WORK INSTRUCTIONS
Search the data for the string "agent" and extract every line where it appears.

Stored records
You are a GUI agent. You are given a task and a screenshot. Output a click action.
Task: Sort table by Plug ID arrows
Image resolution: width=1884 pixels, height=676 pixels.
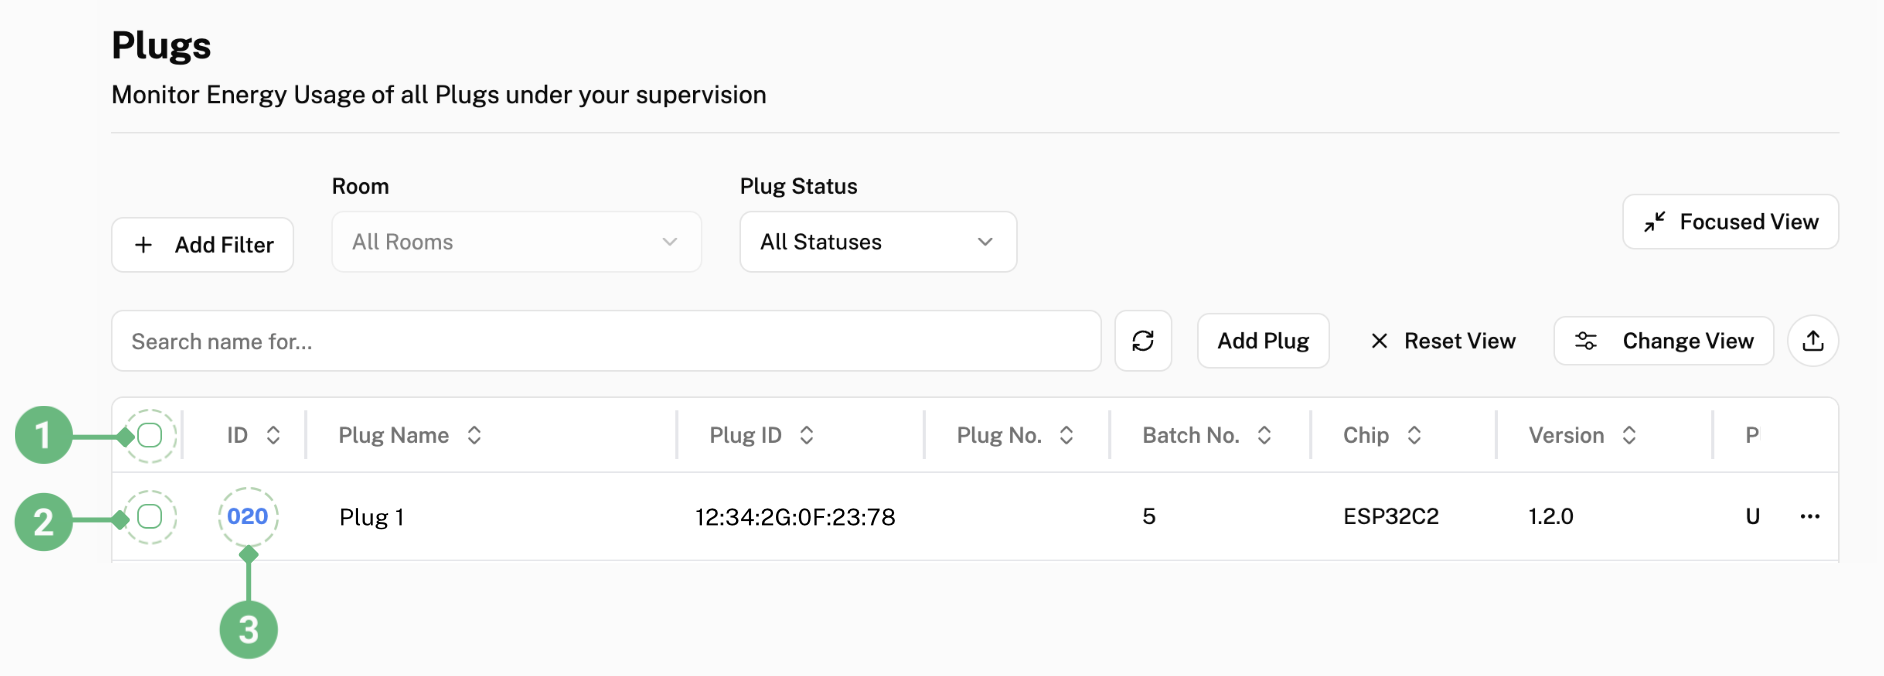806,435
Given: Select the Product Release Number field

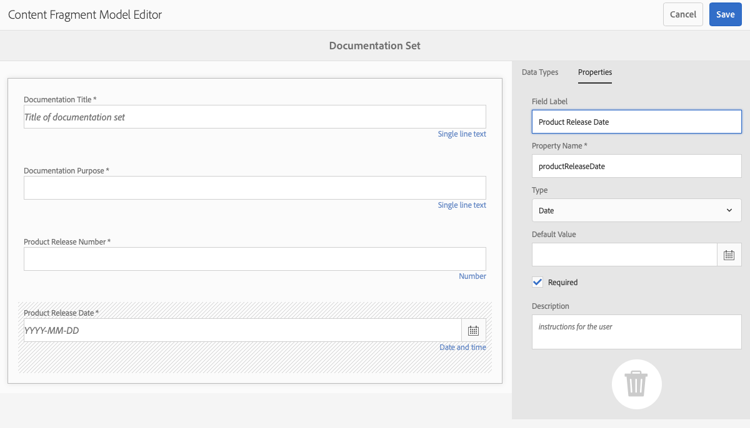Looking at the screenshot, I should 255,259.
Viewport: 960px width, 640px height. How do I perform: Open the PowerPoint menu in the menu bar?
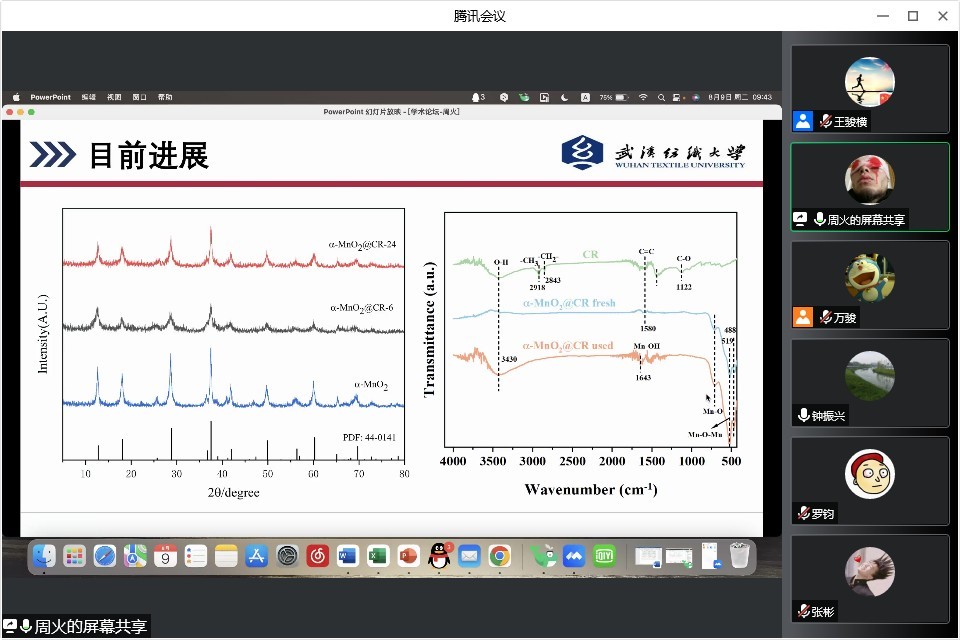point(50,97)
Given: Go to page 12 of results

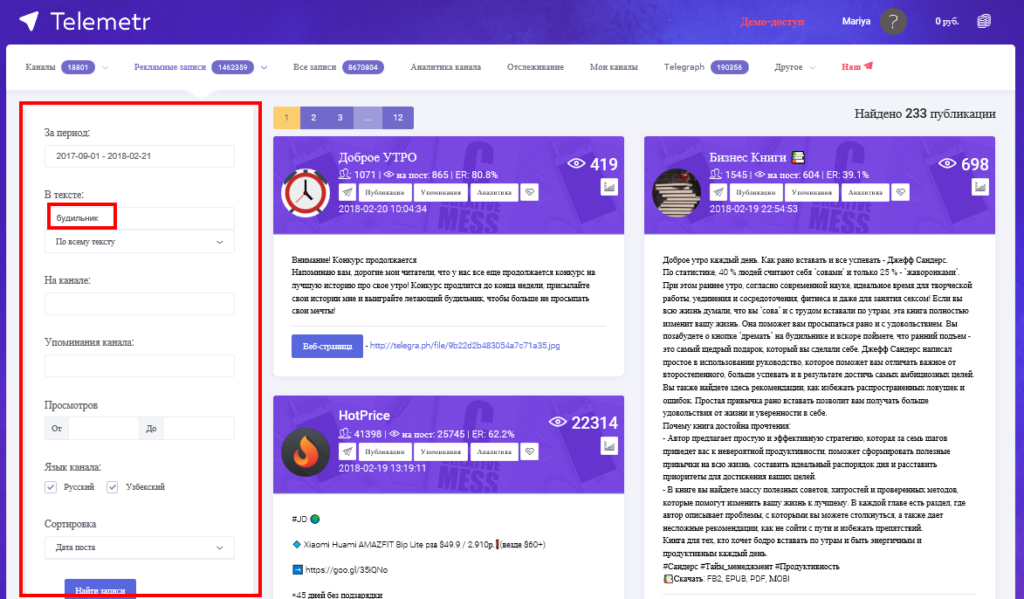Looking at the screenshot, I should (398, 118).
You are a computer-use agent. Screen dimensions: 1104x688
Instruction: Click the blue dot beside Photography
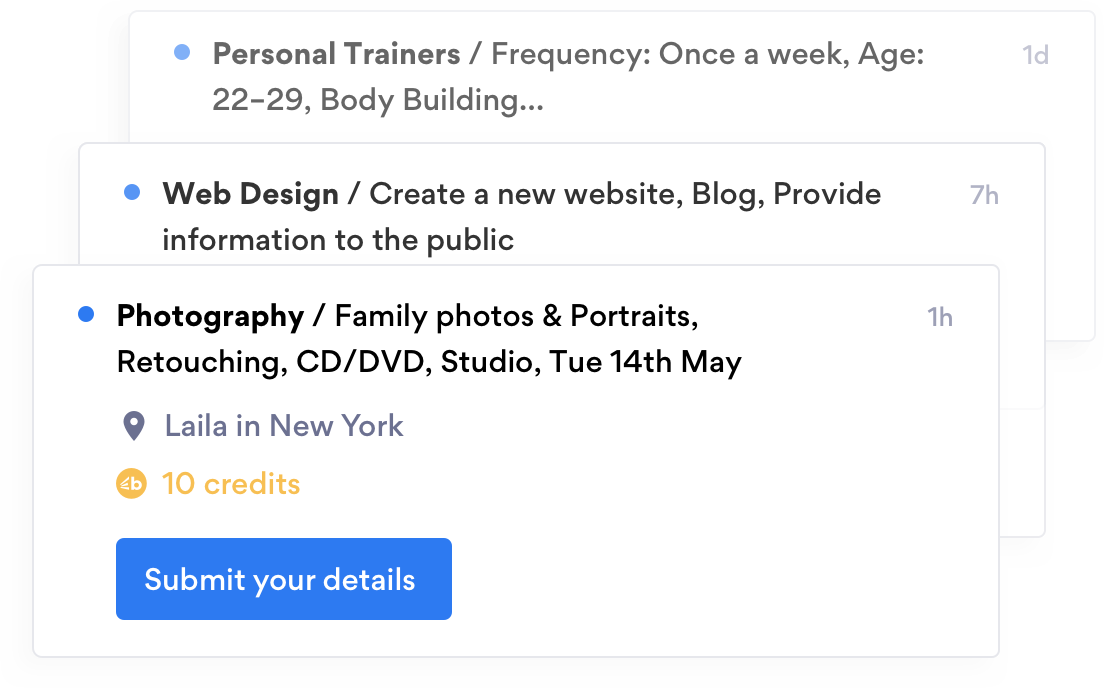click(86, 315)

SOLUTION FOR THIS TASK
You are a GUI agent. You are given a task and a screenshot. Output a click action.
You are a computer-use agent. Screen dimensions: 1104x688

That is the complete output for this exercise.